Report on possible record fine for Tencent

The difficult situation in the important real estate industry continues to be one of the risks. The housing groups Country Garden (minus 22.8 percent) and Sunac (minus 19.8 percent) were among the biggest losers. In addition, the meal delivery service Meituan (minus 16.8 percent) and the e-commerce group JD.com (minus 14.5 percent) lost heavily. Chinese tech stocks in Hong Kong also lost heavily again. The Hang Seng Tech Index lost 9.6 percent.

The share of the Chinese tech social media group Tencent also lost more than ten percent. The reason for this is a Wall Street Journal report about a possible record fine for the group because the payment function of the super app Wechat could have violated money laundering rules.

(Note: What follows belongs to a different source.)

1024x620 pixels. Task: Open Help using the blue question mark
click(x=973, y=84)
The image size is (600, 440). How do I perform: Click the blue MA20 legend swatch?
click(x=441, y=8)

Chinese tech stocks in Hong Kong and the US have already lost a lot of value in the past few days. Investors fear that rising tensions between China and the US over the Ukraine war will also make agreement on foreign IPO rules more difficult and could lead to a delisting of Chinese tech stocks in the US.

For this reason, the Nasdaq Golden Dragon Index, which includes many of the China stocks listed in the USA, lost almost 20 percent in value on Thursday and Friday last week. In Hong Kong, Chinese companies, which are listed both in the Asian financial metropolis and in the USA, were also among the biggest losers.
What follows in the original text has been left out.